We suspect there may be another feature that limits the electrical conductivity when using nano-spherical metals with the tendency to form an insulating oxide layer. Al spontaneously forms a 6 nm thick oxide layer which is electrically insulating. As the aluminum particles become smaller, the proportion of the oxide to the metal’s volume becomes higher; hence, the electrical conductivity is not what one would expect from the value of bulk aluminum.

4. Conclusions

Al powder can be made with a nodular (irregular) shape, as nano platelets (flakes) or as spherical particles. This work shows that the shape and size of the Al particles affect both the mechanical and electrical properties of composites. Previous work with Al nano platelets in 60/40 PBT–PET had shown an increase in electrical conductivity, and the orientation of the nano platelets induced by flow led to a high flexural modulus of 8 GPa. In this work, we extended the study on the effect of Al particle shape, opting for nano-spherical Al powder and choosing the same 60/40 PBT–PET blend as the matrix. The polyester blend was selected instead of PET due to its enhanced crystallization rate and the possibility of a co-continuous morphology that the literature suggests is superior for making a conductive composite.
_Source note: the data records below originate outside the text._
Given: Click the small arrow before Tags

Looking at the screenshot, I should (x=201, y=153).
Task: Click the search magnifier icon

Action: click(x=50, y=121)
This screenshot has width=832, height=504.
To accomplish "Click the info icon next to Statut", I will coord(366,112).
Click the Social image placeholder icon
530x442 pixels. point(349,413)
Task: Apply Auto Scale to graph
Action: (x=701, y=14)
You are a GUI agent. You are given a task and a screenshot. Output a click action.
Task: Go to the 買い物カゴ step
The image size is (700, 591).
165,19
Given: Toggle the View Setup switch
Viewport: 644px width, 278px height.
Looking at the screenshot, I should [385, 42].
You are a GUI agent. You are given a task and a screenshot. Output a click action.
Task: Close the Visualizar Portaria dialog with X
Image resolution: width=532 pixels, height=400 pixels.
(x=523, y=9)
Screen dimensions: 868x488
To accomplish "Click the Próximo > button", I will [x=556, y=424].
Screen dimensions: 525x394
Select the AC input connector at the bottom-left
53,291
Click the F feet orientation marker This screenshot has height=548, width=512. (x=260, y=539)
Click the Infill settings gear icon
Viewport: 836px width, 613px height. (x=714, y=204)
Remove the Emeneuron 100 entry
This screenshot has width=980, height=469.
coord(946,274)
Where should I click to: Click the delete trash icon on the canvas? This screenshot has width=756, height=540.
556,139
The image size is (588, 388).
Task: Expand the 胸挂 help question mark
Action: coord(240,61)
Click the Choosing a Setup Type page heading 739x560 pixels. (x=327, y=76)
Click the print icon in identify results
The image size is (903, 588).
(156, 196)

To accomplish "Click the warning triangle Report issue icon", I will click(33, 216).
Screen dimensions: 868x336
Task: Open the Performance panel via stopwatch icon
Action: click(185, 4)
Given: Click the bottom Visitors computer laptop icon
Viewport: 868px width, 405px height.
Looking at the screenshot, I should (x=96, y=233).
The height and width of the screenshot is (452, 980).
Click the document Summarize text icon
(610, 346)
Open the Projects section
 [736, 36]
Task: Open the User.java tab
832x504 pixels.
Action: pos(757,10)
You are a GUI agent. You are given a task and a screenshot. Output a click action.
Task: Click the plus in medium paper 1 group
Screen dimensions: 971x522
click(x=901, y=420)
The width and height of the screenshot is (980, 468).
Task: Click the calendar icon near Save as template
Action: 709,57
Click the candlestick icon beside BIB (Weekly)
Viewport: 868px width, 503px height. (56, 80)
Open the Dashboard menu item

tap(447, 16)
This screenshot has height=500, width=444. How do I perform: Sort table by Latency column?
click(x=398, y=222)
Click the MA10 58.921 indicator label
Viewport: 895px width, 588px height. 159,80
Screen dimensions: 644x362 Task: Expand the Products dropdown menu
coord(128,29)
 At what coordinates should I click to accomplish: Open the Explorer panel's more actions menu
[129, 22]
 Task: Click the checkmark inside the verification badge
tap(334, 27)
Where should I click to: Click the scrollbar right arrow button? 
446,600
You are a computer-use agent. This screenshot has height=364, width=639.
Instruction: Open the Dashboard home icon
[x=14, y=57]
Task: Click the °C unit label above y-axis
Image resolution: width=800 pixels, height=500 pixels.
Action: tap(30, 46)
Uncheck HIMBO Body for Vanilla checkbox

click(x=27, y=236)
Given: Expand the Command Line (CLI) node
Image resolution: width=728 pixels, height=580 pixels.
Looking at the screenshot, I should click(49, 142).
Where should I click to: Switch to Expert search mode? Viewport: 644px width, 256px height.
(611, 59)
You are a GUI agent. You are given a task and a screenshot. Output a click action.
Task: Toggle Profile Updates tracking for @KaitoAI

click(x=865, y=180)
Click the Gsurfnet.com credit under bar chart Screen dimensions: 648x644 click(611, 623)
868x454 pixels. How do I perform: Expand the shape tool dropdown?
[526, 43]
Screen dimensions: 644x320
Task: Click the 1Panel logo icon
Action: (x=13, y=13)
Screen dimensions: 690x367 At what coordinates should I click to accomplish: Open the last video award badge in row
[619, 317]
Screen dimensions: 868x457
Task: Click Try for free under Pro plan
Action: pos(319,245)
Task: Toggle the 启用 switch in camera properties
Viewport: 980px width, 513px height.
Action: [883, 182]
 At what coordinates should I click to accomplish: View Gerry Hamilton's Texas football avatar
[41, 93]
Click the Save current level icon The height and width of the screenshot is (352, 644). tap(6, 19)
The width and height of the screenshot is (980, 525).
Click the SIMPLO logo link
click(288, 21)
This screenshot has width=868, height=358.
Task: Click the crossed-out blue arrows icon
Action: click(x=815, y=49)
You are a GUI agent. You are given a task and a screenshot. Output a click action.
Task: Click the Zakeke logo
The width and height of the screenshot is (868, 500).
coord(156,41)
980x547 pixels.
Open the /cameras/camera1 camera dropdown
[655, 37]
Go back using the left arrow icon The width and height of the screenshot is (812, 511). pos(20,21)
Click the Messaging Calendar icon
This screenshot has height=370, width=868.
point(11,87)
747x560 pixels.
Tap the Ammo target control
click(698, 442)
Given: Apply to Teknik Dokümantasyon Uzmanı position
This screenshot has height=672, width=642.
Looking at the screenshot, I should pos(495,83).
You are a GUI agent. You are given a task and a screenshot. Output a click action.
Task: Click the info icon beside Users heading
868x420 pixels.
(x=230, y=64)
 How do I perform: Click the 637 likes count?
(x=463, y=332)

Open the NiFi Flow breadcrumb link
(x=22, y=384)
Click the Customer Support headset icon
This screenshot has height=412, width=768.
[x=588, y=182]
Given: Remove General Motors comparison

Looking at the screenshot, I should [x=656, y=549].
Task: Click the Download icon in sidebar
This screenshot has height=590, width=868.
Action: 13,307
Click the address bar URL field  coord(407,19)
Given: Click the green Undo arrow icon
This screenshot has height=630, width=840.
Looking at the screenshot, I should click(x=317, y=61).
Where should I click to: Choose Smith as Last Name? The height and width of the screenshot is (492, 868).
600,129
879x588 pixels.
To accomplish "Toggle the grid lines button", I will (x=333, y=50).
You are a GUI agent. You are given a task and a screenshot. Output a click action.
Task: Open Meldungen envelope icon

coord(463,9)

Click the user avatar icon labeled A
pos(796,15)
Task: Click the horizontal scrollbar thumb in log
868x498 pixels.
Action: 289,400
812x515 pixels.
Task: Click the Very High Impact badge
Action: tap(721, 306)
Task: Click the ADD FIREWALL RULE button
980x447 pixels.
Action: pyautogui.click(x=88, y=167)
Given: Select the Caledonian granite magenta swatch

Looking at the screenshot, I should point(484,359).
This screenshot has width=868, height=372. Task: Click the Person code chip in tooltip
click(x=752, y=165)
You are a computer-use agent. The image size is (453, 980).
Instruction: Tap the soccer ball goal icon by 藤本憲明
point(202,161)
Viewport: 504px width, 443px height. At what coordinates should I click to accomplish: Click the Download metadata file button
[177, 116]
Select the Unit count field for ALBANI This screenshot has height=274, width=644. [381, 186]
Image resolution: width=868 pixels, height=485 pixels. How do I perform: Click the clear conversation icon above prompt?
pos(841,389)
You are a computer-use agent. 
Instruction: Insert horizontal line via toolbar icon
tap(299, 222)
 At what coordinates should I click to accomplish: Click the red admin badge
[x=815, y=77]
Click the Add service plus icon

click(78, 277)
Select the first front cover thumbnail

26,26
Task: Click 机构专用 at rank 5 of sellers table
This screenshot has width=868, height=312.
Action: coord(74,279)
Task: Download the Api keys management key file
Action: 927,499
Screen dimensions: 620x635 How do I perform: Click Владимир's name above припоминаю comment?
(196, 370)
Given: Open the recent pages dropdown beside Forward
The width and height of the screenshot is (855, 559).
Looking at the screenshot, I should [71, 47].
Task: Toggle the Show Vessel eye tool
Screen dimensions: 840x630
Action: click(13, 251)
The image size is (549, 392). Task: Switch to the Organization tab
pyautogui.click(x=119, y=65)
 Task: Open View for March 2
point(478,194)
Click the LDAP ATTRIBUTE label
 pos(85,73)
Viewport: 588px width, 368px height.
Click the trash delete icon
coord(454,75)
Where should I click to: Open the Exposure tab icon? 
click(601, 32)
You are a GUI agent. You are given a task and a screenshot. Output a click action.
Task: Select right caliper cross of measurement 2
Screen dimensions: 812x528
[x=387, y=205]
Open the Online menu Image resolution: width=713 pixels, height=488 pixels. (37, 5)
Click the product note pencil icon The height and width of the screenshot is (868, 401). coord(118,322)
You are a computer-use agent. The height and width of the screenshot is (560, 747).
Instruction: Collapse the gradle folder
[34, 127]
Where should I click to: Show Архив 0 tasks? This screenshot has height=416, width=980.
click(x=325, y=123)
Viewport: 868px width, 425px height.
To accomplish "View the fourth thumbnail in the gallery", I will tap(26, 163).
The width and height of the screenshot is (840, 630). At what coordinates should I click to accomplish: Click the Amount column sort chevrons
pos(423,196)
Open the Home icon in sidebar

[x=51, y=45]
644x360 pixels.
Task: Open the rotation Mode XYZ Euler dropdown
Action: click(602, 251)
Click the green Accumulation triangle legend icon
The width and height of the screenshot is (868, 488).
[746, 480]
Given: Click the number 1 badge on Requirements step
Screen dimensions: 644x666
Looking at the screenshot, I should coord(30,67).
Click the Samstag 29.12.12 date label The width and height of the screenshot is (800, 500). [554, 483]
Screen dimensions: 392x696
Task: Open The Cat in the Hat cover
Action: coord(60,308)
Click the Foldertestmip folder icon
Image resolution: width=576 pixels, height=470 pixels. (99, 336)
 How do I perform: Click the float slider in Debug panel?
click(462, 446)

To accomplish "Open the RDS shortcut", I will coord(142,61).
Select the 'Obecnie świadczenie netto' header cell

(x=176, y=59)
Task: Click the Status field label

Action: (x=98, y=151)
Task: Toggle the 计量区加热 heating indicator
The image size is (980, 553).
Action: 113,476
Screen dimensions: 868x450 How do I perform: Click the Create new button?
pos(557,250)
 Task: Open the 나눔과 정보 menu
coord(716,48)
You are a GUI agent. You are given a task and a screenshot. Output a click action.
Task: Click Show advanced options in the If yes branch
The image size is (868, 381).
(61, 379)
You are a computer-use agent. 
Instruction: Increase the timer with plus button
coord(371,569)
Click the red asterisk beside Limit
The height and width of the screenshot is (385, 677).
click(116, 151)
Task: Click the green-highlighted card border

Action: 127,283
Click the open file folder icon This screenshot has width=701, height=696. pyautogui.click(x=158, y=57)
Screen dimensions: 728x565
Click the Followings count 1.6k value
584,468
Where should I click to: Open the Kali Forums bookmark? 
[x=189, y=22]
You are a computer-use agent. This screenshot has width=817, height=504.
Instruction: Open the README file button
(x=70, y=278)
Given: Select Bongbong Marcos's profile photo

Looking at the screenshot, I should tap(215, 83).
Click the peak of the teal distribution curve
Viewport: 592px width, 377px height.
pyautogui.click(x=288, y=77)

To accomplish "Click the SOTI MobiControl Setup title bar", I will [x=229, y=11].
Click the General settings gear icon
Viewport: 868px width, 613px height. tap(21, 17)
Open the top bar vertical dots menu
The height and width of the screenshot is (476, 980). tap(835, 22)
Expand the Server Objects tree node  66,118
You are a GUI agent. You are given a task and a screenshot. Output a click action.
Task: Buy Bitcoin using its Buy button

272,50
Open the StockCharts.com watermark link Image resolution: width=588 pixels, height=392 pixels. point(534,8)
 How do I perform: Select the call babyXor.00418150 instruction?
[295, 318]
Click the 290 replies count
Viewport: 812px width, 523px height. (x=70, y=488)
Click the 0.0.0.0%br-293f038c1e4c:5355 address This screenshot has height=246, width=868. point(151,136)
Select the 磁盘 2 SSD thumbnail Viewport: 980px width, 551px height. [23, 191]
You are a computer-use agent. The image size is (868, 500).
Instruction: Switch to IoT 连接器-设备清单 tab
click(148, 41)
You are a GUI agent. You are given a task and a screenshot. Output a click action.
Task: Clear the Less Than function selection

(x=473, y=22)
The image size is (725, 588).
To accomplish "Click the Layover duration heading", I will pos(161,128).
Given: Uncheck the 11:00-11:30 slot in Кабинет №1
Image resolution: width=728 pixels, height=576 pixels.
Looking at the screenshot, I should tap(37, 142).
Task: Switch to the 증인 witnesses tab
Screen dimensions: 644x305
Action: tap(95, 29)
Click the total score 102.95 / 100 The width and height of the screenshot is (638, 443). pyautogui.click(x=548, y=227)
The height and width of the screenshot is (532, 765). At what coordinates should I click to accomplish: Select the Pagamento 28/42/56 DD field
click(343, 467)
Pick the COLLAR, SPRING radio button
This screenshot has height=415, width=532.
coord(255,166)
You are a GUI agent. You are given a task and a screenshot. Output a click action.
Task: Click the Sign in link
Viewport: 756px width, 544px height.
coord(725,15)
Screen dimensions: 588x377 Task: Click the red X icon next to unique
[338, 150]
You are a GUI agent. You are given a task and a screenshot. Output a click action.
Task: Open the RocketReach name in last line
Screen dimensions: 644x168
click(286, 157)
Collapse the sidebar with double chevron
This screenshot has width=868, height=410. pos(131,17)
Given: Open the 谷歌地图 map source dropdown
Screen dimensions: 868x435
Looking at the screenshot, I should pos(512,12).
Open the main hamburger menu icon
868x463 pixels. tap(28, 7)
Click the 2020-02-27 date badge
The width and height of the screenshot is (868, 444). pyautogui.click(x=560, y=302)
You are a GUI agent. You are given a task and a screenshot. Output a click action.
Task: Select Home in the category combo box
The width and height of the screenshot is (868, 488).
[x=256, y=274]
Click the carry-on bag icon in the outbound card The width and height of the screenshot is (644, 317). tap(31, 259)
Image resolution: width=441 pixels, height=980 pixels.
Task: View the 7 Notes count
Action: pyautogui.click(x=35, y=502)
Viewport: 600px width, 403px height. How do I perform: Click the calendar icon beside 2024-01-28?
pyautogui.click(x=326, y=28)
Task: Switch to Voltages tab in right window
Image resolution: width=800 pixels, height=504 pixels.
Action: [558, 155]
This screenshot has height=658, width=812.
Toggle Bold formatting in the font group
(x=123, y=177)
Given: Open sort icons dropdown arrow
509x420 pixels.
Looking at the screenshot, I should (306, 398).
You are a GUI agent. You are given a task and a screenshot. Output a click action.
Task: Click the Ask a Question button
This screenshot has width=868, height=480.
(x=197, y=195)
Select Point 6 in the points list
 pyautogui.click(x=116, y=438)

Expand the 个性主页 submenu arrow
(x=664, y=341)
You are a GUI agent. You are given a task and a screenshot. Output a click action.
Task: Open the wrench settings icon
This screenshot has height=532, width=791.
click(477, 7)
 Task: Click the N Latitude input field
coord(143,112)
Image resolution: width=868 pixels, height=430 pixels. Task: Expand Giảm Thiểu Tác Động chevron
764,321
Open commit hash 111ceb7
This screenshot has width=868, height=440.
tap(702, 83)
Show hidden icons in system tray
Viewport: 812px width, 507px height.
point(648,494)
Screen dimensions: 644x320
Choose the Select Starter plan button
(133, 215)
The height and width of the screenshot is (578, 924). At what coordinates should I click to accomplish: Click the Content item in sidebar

The mechanical results for nano-spherical Al in 60/40 PBT–PET were more in line with the usual trends observed with composites from filler particles where the bonding is poor. The tensile strength showed a decrease with filler content along the lines of standard models for filled particle composites. With nano-spherical Al, loadings above 5 vol.% led to a major decrease in the strength and the elongation-to-break of the 60/40 PBT–PET blend, which made the material very weak and brittle at 15 and 25 vol.% loading (unlike composites from Al nano platelets in 60/40 PBT–PET). The impact resistance of Al nano-spherical composites increased with increasing nano Al content until it reached the highest value at 41.54 J/m for 2 vol.% but started decreasing for any further increase in the nano-spherical Al content.

This negative effect of agglomeration is more pronounced with very fine spherical nano particles than it is with nodular Al or nano platelet Al. In an agglomerate of nano-spherical particles, the resin cannot penetrate and wet the particles. The agglomerates of nano-spherical Al, when embedded in the matrix polymer, are weaker than agglomerates of nano Al platelets, as there are only point contacts with spheres. Further, in the 60/40 PBT–PET blend, the mechanism for adhesion (bonding of ester carbonyl with hydroxylated oxide layer on Al) is reduced due to the presence of PBT.

Finally, the distribution of the Al nano particles in this co-continuous 60/40 PBT–PET blend did not show signs of a segregated network as hoped; it showed almost uniform distribution. Unlike other polymer blends which form co-continuous domains well over microns in size, the 60/40 PBT–PET forms sub-micron (nano) domains which are difficult to see in the microscope due to the low contrast. It seems that the Al nano spheres did not concentrate between the boundaries of the domains, as needed for the segregated network, and hence no increase in electrical conductivity was observed (unlike the nano platelet Al in 60/40 PBT–PET). The blend of one of a polyester (PET) with a very different polymer, such as polypropylene, leads to a micron scale co-continuous morphology and this should give a better chance of a segregated network. This will be investigated.